● **PROBLEM STATEMENT**
Look through the data below for the line with "Driving Records (95, 1258)", and transcribe it exactly together with each line after it up to and including the line with "homepage (81, 324)". Give nothing else.

● **DATA**
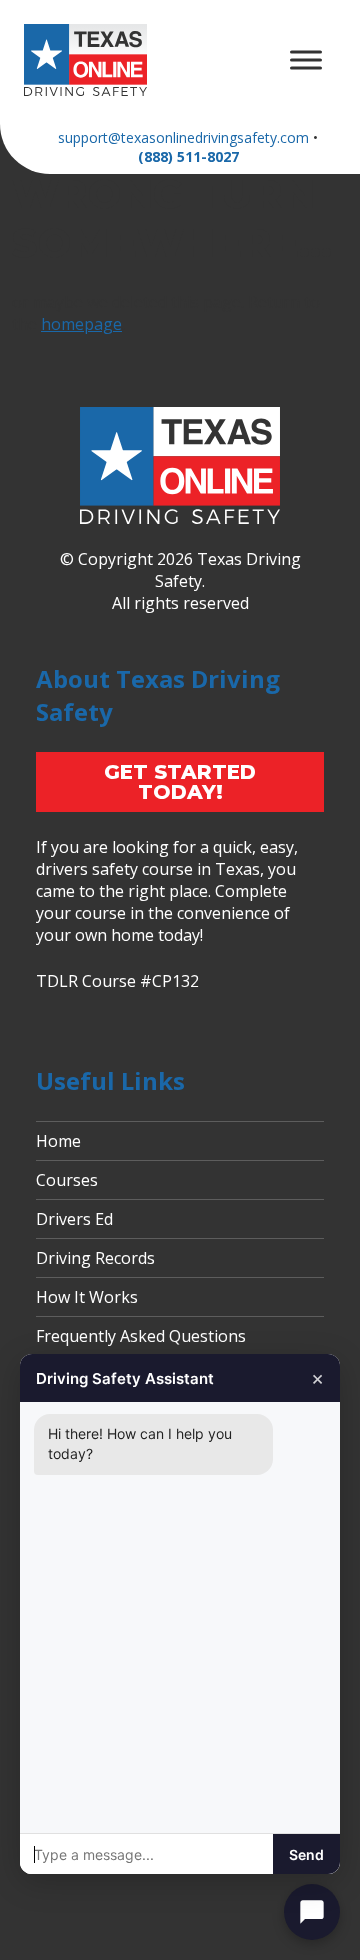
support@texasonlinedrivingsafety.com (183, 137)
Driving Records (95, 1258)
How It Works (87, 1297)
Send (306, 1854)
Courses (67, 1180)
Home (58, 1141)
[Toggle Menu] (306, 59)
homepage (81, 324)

* * *

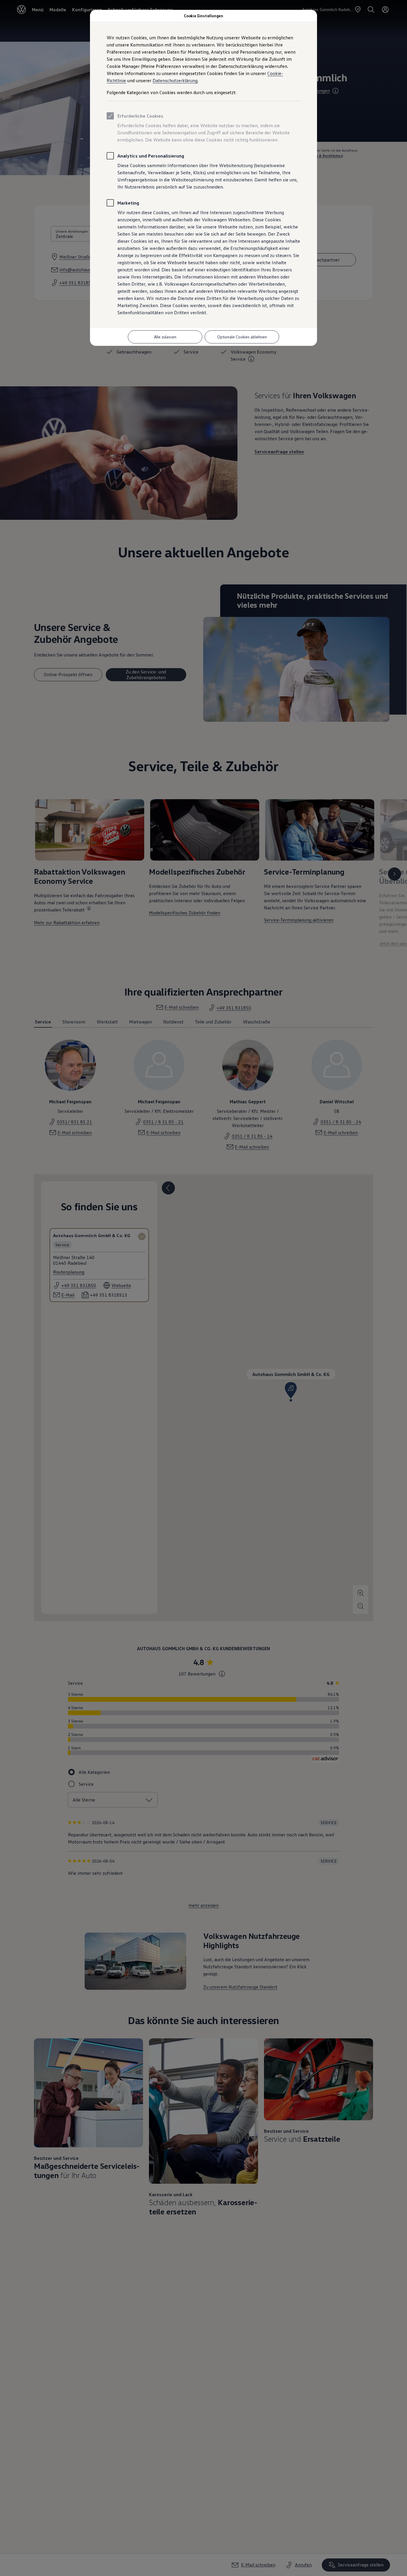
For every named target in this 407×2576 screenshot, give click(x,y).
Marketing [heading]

● **FINISHED TASK**
Driving Records (95, 1258)
How It Works (87, 1297)
Send (306, 1854)
Courses (67, 1180)
Home (58, 1141)
[Toggle Menu] (306, 59)
homepage (81, 324)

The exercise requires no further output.